CHICAGO (Reuters) - The struggle for CBOT Holdings BOT.N took a new turn on Wednesday when unsolicited bidder IntercontinentalExchange Inc. ICE.N reached a deal that could resolve the parent of the Chicago Board of Trade's long-running trading rights dispute with the Chicago Board Options Exchange.
ICE, the Atlanta-based energy exchange, is vying with Chicago Mercantile Holdings Inc. CME.N, the largest U.S. futures mart, to buy CBOT.
Now CBOE, the largest U.S. options exchange, seems to have put its support behind ICE, which threw a wrench into the planned CME-CBOT deal with its unsolicited bid in March.
“This puts the monkey on the Merc’s back,” said Larry Blum, a long-standing member of the CBOT and a former CBOE vice chairman.
The agreement centers on “exercise rights” that allow full members of CBOT to trade options on the CBOE without owning a CBOE membership. The rights were created when CBOT spun off the options exchange in 1973.

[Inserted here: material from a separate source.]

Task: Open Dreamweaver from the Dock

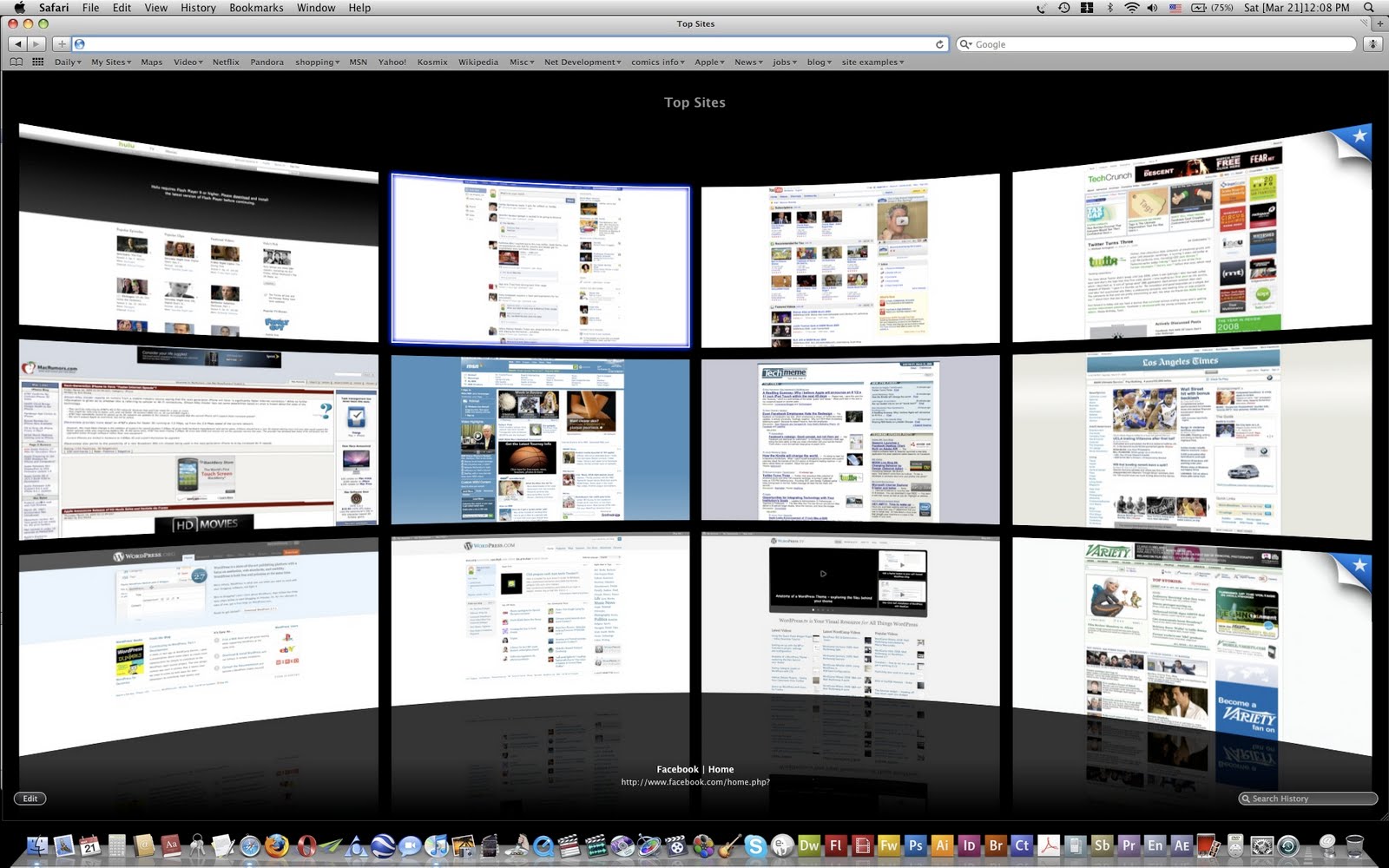Action: point(809,845)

CBOE has said a CME-CBOT merger would invalidate the rights by fundamentally changing the essence of what a “CBOT member” is. CBOT and CME have vowed to protect those rights.
Wednesday’s agreement calls for each full member of CBOT to receive $500,000 for each trading right, for a total payment of up to $665.5 million, if ICE succeeds in buying the company.

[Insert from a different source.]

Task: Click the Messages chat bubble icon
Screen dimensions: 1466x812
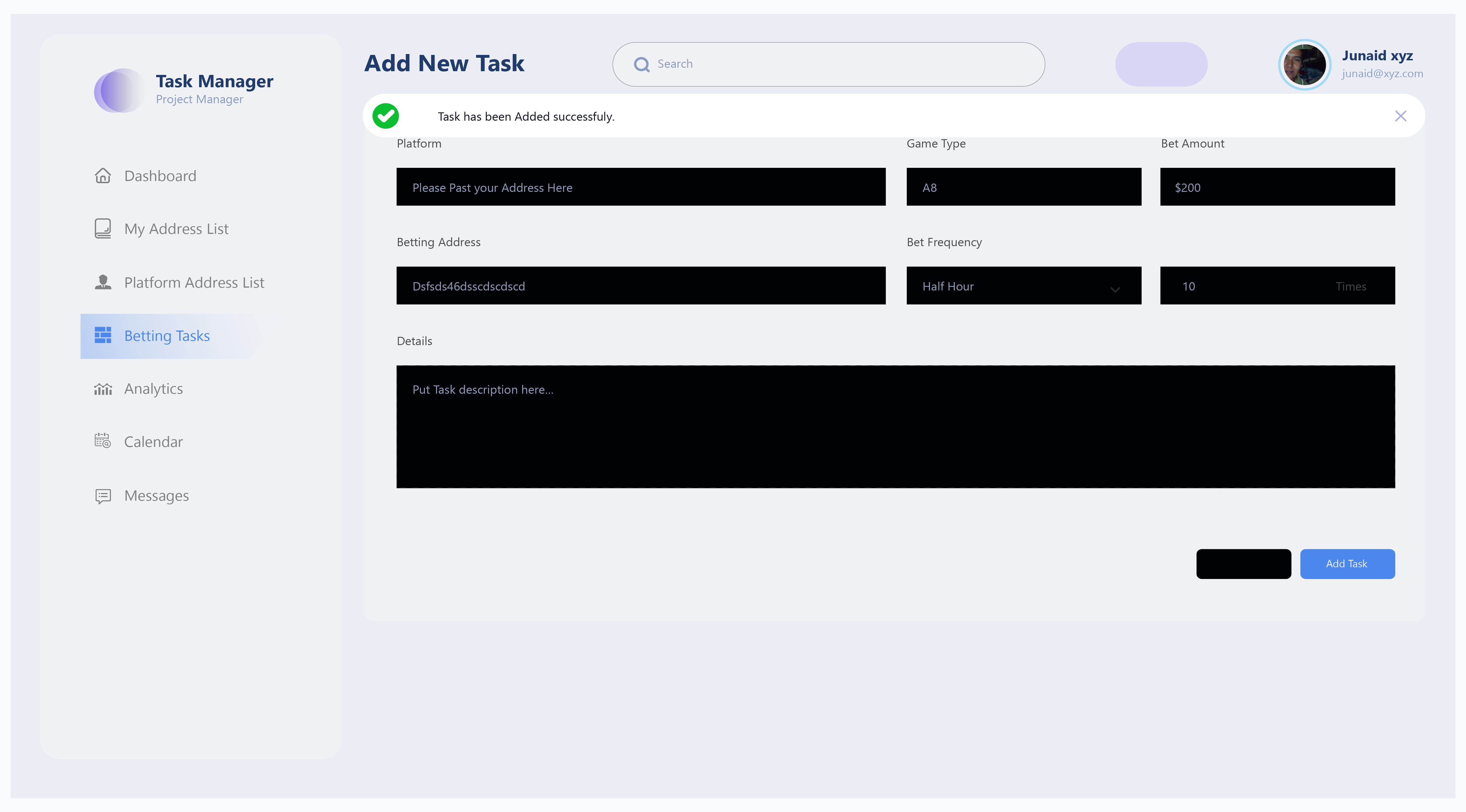Action: [102, 495]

By contrast, ICE said, the CME deal “provides no value for the exercise right eligibility of CBOT members, and no certain resolution to this critical issue.”
CBOE and ICE will share the cost equally, paying cash or securities.

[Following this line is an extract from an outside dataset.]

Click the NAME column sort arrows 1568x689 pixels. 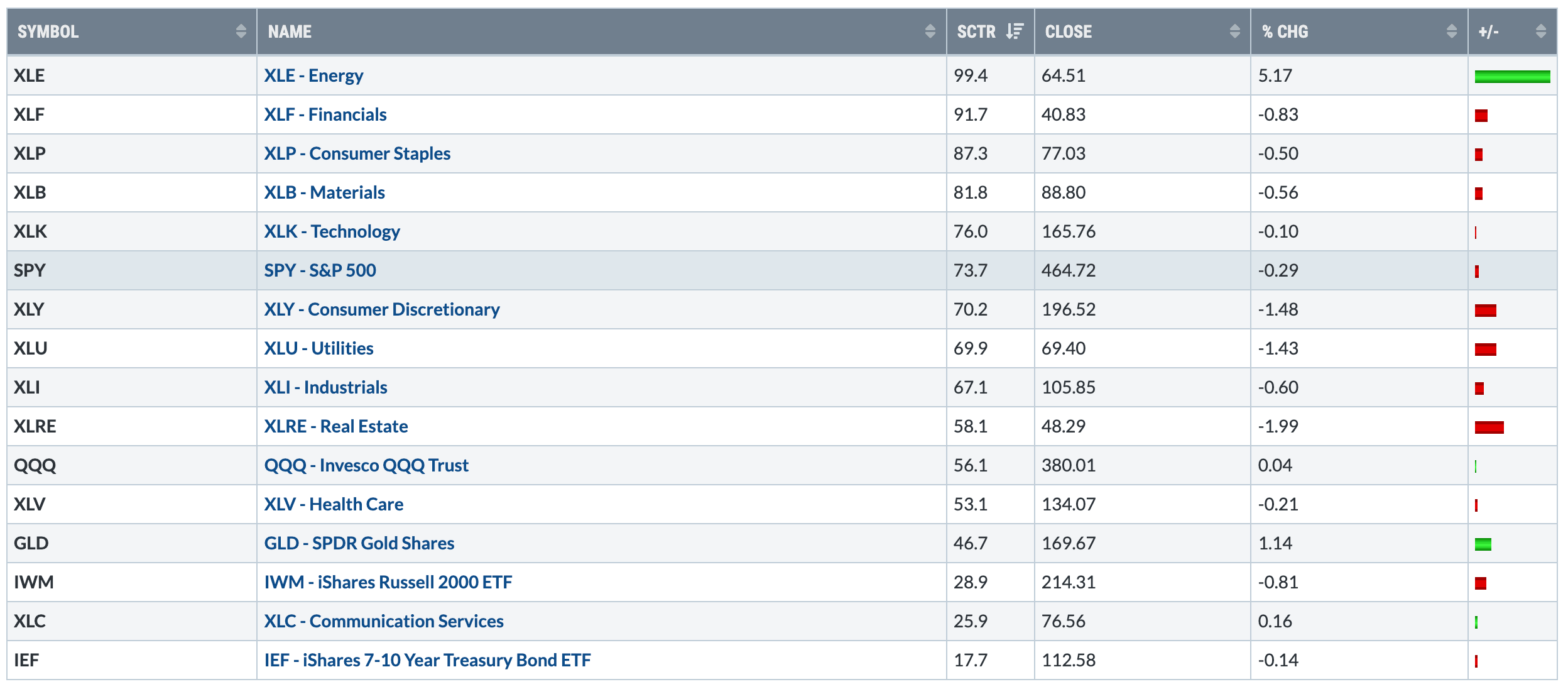tap(930, 31)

Analyst Edward Ditmire of Fox-Pitt, Kelton in New York said ICE had effectively raised its already-higher bid for CBOT by about 3 percent.
“Overall (this) positions ICE better in terms of its bid,” he said, “though it is unclear how far ICE would have to improve on the CME offer to be deemed a superior bid by CBOT management.”
Based on Tuesday’s closing share prices, the ICE bid for CBOT was about 14 percent higher than CME’s, which earlier this month was sweetened by 16 percent from the terms announced in October.
On May 11, CBOT’s board endorsed those updated terms, saying a combination with CME offered greater overall benefits to shareholders and members and less “integration risk” than a combination with ICE.
A combined CME and CBOT would create the world’s largest derivatives exchange, with upwards of an 85 percent share of U.S. futures and options-on-futures trading.
At an industry conference in late 2006, CBOE Chief Executive William Brodsky criticized the “artificially maintained monopoly” allowed in the futures industry.
The proposed CME-CBOT deal is under review from the U.S. Department of Justice and is subject to approval by CME shareholders and CBOT investors and members in votes slated for July 9.
On Thursday CEO Jeffrey Sprecher and other top ICE executives will meet with CBOT members in Chicago to discuss the bid.
In midday trading on the New York Stock Exchange, ICE shares were up 60 cents at $148.35. CME was down $2.53 at $523.49, and CBOT was up $4.53, or 2.4 percent, at $197.50.